Environmental groups will meet with Christie True, director of the King County Department of Natural Resources and Parks, which runs the wastewater-treatment division, on Wednesday for a briefing on the breakdown and what’s being done about it. The county initiated the meeting.
That is the kind of close alliance that may be forestalling some of the outcry, some surmised.
“King County reached out to us,” said Chris Wilke, executive director of the Puget Soundkeeper Alliance. “Nobody wanted to see this happen. I don’t think there is anything we as advocate groups can do to hasten the recovery, because they are working around the clock.”
The county also has a good record of compliance, Wilke said. His group wrote an Op-Ed piece for The Seattle Times decrying the magnitude of the crisis that has not yet been published.

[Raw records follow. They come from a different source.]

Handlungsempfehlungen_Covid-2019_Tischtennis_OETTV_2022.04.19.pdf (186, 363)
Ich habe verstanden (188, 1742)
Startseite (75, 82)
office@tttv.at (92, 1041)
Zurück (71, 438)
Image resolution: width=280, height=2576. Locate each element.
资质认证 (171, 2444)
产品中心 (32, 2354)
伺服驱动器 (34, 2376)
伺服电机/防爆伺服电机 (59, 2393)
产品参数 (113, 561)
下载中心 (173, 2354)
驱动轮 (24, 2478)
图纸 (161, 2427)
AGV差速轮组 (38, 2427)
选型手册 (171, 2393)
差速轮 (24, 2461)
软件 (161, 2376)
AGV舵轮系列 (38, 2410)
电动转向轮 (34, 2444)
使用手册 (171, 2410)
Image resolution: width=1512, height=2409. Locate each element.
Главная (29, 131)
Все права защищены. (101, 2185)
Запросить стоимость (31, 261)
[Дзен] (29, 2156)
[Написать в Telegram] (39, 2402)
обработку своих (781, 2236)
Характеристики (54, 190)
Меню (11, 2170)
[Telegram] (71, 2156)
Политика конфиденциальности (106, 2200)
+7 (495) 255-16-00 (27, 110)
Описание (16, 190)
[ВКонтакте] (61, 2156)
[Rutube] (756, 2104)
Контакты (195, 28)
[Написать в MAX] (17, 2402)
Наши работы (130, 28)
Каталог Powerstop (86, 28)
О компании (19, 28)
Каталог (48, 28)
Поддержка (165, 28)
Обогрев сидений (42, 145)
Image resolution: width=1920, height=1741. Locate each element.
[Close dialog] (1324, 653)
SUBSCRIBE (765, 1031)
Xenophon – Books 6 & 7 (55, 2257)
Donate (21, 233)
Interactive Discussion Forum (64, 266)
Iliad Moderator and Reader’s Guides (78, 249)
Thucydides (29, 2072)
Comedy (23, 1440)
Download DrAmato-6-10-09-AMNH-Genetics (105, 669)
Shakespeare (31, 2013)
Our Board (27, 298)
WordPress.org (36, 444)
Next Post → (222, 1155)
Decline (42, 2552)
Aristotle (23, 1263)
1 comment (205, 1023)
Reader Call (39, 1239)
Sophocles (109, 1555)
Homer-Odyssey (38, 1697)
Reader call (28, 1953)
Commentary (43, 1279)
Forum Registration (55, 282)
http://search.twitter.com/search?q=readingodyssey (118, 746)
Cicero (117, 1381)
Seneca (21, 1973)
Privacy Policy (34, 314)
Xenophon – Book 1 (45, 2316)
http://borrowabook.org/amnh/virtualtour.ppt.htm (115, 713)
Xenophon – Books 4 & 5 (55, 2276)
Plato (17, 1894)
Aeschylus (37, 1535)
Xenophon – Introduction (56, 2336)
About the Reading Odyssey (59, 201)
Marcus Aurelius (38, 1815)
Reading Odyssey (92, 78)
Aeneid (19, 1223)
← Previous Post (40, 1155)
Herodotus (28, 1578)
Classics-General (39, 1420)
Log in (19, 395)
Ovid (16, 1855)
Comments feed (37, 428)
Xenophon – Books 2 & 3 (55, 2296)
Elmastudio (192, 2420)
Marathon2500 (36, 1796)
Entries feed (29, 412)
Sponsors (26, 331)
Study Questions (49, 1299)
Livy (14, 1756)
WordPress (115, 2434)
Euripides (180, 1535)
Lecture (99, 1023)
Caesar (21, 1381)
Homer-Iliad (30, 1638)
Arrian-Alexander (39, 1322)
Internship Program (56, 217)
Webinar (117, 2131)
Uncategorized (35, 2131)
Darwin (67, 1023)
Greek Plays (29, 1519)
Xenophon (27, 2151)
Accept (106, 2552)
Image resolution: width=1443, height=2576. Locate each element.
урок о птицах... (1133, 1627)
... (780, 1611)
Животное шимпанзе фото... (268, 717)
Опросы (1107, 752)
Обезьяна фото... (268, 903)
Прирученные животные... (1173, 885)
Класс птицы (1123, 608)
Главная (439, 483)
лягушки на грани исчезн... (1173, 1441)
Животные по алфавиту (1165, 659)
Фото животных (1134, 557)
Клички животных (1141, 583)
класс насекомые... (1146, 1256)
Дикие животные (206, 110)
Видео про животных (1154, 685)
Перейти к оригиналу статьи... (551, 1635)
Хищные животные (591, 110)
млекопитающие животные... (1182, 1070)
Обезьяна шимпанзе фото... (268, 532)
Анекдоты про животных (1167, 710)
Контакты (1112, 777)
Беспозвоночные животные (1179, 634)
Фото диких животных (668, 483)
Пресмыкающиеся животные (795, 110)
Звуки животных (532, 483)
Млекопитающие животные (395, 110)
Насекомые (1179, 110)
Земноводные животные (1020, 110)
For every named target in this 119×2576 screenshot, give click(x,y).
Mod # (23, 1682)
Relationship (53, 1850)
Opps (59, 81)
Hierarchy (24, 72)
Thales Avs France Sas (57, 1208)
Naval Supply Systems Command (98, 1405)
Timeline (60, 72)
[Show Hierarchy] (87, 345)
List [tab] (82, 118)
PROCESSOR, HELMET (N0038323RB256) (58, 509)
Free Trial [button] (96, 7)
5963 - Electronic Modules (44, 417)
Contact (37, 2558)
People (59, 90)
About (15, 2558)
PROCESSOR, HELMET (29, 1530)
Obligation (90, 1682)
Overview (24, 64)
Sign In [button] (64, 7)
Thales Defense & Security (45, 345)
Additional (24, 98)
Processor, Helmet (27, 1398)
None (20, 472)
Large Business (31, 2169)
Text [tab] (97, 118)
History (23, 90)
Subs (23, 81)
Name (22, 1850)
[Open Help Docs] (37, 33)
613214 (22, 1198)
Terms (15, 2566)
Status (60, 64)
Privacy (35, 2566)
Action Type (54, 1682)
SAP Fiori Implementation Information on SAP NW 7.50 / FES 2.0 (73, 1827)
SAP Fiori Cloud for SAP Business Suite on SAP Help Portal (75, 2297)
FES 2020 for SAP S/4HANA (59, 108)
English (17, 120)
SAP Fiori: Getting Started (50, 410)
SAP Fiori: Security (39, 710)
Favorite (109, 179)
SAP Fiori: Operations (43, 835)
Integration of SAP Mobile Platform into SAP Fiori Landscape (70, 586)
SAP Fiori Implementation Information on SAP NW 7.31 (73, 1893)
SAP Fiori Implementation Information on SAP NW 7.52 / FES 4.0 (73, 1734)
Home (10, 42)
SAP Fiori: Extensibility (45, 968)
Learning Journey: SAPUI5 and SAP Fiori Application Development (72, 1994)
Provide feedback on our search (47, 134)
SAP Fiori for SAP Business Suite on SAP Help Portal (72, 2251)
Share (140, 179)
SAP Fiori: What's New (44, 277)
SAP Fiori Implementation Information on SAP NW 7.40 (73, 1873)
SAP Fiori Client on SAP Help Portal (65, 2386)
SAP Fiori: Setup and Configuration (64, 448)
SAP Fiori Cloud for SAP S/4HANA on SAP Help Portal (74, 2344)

To some, the lack of a bigger outcry is a continuation of a silent crisis plaguing Puget Sound, a large marine water body with environmental problems — from species threatened with extinction to pollutants hidden beneath the surface.
Emergency discharges from the plant on three occasions since the flood, totaling 235 million gallons of untreated wastewater — including 30 million gallons of raw sewage — make a highly visible plume.
The last emergency discharge was Feb. 16, and the beaches have been open since Feb. 21.
Wastewater is being screened of garbage, briefly settled, disinfected and dechlorinated before it is sent to Puget Sound, still cloudy with solids.
But discharges of wastewater less than 30 percent clean for solids — rather than 85 percent clean as required by state permit — are ongoing from the plant’s deep-water discharge, three-quarters of a mile offshore.
“It’s not something you see,” said Mindy Roberts, director of the Puget Sound Program for the Washington Environmental Council (WEC). “It’s an out of sight, out of mind problem.”
Outfalls from the Seattle area have the potential to eventually work their way to south Puget Sound, she said. “This is not just a Seattle problem. The impact is all over Puget Sound; it’s in all of our best interest to make sure the West Point Treatment Plant is working.”
She said people at WEC also were scrambling to deal with other crises, including the threatened cutback in federal funding for restoring Puget Sound. “It has been nonstop since January.”
Randy Pepple, a GOP communications strategist, said he was not surprised to hear little from environmental groups. “The reality is they work with government, not against government. If this happened in the private sector, those environmental groups would be all over it demanding there be fines and people held accountable.”
True, of King County, said the Wastewater Treatment Division will be increasing its monitoring of water quality to better understand the impact of the damage. “I think people are very concerned about it,” she said about the plant. “But I think they also know how hard we have been working on the restoration.”